Reportedly taken moments before they killed her, an image of Oreo does not show her to be aggressive. The ASPCA has refused to release the videotapes of Oreo's temperament testing.

As a direct result of this senseless tragedy, Assembly Member Micah Z. Kellner and State Senator Thomas K. Duane have introduced a New York State bill that will allow accredited animal welfare organizations the right to save an animal that a shelter is planning to euthanize.

The bill, which is to be introduced to the State Legislature as early as next week, seeks to limit the virtually unrestrained power of shelter managers and town boards, from Oneonta to Montauk, to kill animals and to heap hostile and vindictive treatment on the dedicated and hardworking rescue groups who wish to save them.

Too often, these bureaucrats are either too detached, lazy or incompetent to provide any real collaborative outreach with alternative rescue resources in their own communities.

Reputable groups everywhere must hold their breath as they witness the routine, inhumane treatment of homeless animals. Fear of reprisal or suspension from saving animals at their local kill shelters, even right here in NYC, have driven rescue groups and individuals from speaking out about horrific conditions that exist there. Oreo’s Law will change all this and save thousands.

So why do the ASPCA and the Mayor's Alliance want to kill it?

Background:

Oreo’s Law, modeled after California's 1998 Hayden Law, also met with intense criticism from public animal control directors and large humane societies in the Golden State.

New York State rescue groups are begging to save doomed animals like these everyday. Many shelters believe it is easier to kill them.

Their stated basis for opposition is similar to that of Oreo’s Law by the ASPCA and the Mayor's Alliance: the risk of hoarding of shelter animals, the risk of dogs ending up in dog fighting circles, and increased risks to the public due to irresponsible release of unsuitable dogs to adopters.

"Despite such dire predictions of increased incidence of public harm and cruelty to animals as a result of passing the right of access provision in the Hayden Law, there is no evidence of increased incidence of either." -- UCLA Law Professor Taimi Bryant who drafted the Hayden Law, 2009

The ASPCA and the Mayor's Alliance are currently very busy fear mongering to state legislators (including the Governor) about hoarders and dog fighters. They omit the fact that there are already protections built into the law to ensure that this does not occur. Just as it didn't in California. Just what are they really afraid of? The average New York State citizen doesn't even know where their local shelter is. Are the animal professionals afraid that rescue groups will have better results than they do?
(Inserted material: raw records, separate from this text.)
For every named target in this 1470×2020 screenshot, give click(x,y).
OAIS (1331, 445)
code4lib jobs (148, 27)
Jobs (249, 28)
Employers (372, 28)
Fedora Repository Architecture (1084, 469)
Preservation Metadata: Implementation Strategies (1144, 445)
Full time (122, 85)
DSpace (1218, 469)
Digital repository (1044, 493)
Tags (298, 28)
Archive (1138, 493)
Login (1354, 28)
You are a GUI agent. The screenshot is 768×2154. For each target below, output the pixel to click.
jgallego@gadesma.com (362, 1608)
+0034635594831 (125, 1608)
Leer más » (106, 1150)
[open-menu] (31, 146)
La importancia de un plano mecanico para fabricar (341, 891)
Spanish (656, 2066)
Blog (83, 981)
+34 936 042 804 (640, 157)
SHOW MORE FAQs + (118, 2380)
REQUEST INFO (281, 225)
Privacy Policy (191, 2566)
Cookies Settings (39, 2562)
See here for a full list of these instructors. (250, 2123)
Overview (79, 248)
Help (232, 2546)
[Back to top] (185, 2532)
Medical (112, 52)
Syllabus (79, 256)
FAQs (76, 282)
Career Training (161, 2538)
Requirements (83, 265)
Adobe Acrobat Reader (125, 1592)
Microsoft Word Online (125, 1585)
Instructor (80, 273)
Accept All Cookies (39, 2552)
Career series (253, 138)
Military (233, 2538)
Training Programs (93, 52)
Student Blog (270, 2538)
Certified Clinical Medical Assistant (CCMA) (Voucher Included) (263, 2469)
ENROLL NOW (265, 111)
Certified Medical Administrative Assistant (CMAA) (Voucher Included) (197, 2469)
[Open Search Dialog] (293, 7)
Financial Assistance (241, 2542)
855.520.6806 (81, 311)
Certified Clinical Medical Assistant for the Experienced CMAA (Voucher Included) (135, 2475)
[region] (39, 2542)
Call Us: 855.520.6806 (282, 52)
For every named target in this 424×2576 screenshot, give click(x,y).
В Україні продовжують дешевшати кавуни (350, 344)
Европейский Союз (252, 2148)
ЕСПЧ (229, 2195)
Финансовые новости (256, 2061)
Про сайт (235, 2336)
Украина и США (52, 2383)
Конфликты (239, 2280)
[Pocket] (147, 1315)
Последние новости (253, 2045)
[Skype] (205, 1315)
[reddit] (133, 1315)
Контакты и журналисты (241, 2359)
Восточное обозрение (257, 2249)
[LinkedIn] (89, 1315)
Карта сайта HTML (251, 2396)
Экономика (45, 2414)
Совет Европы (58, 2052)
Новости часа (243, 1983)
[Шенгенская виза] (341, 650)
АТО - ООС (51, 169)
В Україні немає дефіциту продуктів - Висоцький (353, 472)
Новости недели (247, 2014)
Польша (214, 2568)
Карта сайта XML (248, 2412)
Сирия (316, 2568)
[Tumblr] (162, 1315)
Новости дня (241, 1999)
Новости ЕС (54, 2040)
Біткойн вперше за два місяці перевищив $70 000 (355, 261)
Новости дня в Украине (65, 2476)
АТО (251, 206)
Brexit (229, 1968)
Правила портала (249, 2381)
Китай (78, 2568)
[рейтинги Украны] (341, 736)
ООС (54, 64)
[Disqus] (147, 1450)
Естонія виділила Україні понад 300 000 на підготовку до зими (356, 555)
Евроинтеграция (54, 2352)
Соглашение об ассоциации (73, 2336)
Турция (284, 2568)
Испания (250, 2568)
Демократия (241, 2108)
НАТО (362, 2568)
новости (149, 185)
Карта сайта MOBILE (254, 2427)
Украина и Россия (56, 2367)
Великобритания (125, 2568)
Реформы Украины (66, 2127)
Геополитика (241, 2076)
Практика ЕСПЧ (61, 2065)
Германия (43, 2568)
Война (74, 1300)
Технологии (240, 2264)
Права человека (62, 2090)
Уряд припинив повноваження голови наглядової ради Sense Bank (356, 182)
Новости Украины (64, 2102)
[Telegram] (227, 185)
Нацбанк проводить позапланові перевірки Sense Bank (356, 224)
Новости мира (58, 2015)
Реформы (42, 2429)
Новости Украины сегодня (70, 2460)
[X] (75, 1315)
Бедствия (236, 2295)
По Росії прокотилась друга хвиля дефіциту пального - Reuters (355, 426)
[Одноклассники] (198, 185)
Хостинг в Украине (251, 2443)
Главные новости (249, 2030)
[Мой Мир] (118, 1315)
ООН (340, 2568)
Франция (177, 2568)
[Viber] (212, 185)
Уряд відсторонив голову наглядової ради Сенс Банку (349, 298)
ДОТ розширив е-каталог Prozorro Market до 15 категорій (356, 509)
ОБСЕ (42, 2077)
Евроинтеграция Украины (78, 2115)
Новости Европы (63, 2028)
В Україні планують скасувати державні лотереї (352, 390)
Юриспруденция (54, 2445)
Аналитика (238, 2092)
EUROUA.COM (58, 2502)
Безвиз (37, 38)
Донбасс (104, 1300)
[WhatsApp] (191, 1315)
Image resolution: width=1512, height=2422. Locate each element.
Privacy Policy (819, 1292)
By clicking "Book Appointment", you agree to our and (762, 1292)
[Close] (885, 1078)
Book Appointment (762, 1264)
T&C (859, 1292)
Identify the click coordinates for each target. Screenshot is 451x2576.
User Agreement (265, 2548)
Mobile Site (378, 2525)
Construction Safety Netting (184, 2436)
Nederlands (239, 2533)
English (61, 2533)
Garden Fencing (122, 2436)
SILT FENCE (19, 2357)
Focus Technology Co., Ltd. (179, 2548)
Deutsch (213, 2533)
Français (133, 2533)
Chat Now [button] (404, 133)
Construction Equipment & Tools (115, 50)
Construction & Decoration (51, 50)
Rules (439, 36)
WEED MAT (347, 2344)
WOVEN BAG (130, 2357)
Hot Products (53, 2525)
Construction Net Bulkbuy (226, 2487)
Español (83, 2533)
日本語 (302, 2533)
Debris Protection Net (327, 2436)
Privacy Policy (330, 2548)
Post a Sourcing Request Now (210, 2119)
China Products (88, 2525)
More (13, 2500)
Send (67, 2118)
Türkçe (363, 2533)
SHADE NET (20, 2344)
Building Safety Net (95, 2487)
Statewide, squabbles and power grabs are rampant in the shelter systems. I believe a moral bankruptcy exists when a shelter or alliance would put personalities before the animals.

In fact, my organization may very well lose its right to the ASPCA Spay/Neuter Van as a result of this letter.

We need your help.

We can never bring Oreo back, but we can make sure this never happens again in any New York State shelter. Oreo's Law will save thousands of dogs and puppies, cats and kittens (including feral cats), rabbits, and pocket pets currently being killed in shelters despite rescue groups willingness to save and re home them.

That is why No Kill leaders like Nathan Winograd of the No Kill Advocacy Center, Michael Mountain, founder of Best Friends Animal Society, the nation's top animal law professors, and the nation's most successful shelter directors have endorsed Oreo's Law.